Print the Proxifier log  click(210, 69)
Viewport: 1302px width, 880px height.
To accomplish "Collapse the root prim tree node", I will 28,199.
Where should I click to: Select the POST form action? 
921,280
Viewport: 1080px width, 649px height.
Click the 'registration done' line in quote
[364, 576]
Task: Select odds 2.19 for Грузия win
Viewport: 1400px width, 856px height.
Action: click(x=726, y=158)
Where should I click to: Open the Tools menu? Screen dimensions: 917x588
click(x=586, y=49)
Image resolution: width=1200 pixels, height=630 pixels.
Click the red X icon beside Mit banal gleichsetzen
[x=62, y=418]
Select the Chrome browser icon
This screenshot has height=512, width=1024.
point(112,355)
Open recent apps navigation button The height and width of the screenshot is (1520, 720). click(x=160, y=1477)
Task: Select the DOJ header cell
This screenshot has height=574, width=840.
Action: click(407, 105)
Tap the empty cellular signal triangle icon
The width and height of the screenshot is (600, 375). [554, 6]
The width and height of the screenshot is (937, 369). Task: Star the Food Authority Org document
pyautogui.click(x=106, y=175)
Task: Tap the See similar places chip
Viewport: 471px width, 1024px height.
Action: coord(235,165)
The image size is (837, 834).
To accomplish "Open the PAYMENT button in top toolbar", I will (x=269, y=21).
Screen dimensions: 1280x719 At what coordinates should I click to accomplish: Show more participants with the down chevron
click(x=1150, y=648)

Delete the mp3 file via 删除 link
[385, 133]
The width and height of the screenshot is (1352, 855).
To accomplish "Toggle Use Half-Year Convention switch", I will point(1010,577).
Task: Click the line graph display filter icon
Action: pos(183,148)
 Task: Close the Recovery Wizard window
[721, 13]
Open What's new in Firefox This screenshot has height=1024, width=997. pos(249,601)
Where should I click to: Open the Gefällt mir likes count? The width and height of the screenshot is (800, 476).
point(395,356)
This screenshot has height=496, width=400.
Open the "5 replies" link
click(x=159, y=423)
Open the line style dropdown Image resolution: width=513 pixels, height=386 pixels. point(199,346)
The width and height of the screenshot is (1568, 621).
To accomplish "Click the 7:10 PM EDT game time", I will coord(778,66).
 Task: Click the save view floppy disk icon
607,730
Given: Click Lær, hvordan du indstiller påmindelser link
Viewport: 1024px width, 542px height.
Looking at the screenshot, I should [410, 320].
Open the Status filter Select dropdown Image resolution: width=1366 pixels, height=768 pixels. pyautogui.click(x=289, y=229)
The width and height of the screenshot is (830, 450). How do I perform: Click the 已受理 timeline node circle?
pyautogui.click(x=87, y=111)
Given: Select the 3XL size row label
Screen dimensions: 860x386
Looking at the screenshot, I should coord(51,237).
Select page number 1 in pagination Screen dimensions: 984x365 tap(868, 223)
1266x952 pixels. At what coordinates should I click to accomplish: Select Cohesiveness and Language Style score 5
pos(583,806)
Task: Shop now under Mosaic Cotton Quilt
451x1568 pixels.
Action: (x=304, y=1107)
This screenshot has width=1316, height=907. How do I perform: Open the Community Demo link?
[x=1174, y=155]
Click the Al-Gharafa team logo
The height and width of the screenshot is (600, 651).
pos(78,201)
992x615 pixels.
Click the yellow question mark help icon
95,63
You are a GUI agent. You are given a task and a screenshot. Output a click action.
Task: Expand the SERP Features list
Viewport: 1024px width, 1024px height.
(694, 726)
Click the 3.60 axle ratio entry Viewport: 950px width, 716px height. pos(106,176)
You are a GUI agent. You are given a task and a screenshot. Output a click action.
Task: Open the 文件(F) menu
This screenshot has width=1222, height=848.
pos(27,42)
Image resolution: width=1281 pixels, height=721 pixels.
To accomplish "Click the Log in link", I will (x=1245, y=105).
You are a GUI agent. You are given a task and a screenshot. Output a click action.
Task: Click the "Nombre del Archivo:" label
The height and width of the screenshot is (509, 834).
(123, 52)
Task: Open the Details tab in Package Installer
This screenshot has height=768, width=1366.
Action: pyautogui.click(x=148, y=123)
····················
WHAT YOU WILL DO
Write out all the records again, exactly as they appear.

OUTPUT OF THE EXERCISE
Print the Proxifier log  click(210, 69)
Viewport: 1302px width, 880px height.
To accomplish "Collapse the root prim tree node", I will 28,199.
Where should I click to: Select the POST form action? 
921,280
Viewport: 1080px width, 649px height.
Click the 'registration done' line in quote
[364, 576]
Task: Select odds 2.19 for Грузия win
Viewport: 1400px width, 856px height.
Action: click(x=726, y=158)
Where should I click to: Open the Tools menu? Screen dimensions: 917x588
click(x=586, y=49)
Image resolution: width=1200 pixels, height=630 pixels.
Click the red X icon beside Mit banal gleichsetzen
[x=62, y=418]
Select the Chrome browser icon
This screenshot has height=512, width=1024.
point(112,355)
Open recent apps navigation button The height and width of the screenshot is (1520, 720). click(x=160, y=1477)
Task: Select the DOJ header cell
This screenshot has height=574, width=840.
Action: click(407, 105)
Tap the empty cellular signal triangle icon
The width and height of the screenshot is (600, 375). [554, 6]
The width and height of the screenshot is (937, 369). Task: Star the Food Authority Org document
pyautogui.click(x=106, y=175)
Task: Tap the See similar places chip
Viewport: 471px width, 1024px height.
Action: coord(235,165)
The image size is (837, 834).
To accomplish "Open the PAYMENT button in top toolbar", I will (x=269, y=21).
Screen dimensions: 1280x719 At what coordinates should I click to accomplish: Show more participants with the down chevron
click(x=1150, y=648)

Delete the mp3 file via 删除 link
[385, 133]
The width and height of the screenshot is (1352, 855).
To accomplish "Toggle Use Half-Year Convention switch", I will point(1010,577).
Task: Click the line graph display filter icon
Action: pos(183,148)
 Task: Close the Recovery Wizard window
[721, 13]
Open What's new in Firefox This screenshot has height=1024, width=997. pos(249,601)
Where should I click to: Open the Gefällt mir likes count? The width and height of the screenshot is (800, 476).
point(395,356)
This screenshot has height=496, width=400.
Open the "5 replies" link
click(x=159, y=423)
Open the line style dropdown Image resolution: width=513 pixels, height=386 pixels. point(199,346)
The width and height of the screenshot is (1568, 621).
To accomplish "Click the 7:10 PM EDT game time", I will coord(778,66).
 Task: Click the save view floppy disk icon
607,730
Given: Click Lær, hvordan du indstiller påmindelser link
Viewport: 1024px width, 542px height.
Looking at the screenshot, I should [410, 320].
Open the Status filter Select dropdown Image resolution: width=1366 pixels, height=768 pixels. pyautogui.click(x=289, y=229)
The width and height of the screenshot is (830, 450). How do I perform: Click the 已受理 timeline node circle?
pyautogui.click(x=87, y=111)
Given: Select the 3XL size row label
Screen dimensions: 860x386
Looking at the screenshot, I should coord(51,237).
Select page number 1 in pagination Screen dimensions: 984x365 tap(868, 223)
1266x952 pixels. At what coordinates should I click to accomplish: Select Cohesiveness and Language Style score 5
pos(583,806)
Task: Shop now under Mosaic Cotton Quilt
451x1568 pixels.
Action: (x=304, y=1107)
This screenshot has width=1316, height=907. How do I perform: Open the Community Demo link?
[x=1174, y=155]
Click the Al-Gharafa team logo
The height and width of the screenshot is (600, 651).
pos(78,201)
992x615 pixels.
Click the yellow question mark help icon
95,63
You are a GUI agent. You are given a task and a screenshot. Output a click action.
Task: Expand the SERP Features list
Viewport: 1024px width, 1024px height.
(694, 726)
Click the 3.60 axle ratio entry Viewport: 950px width, 716px height. pos(106,176)
You are a GUI agent. You are given a task and a screenshot. Output a click action.
Task: Open the 文件(F) menu
This screenshot has width=1222, height=848.
pos(27,42)
Image resolution: width=1281 pixels, height=721 pixels.
To accomplish "Click the Log in link", I will (x=1245, y=105).
You are a GUI agent. You are given a task and a screenshot. Output a click action.
Task: Click the "Nombre del Archivo:" label
The height and width of the screenshot is (509, 834).
(123, 52)
Task: Open the Details tab in Package Installer
This screenshot has height=768, width=1366.
Action: pyautogui.click(x=148, y=123)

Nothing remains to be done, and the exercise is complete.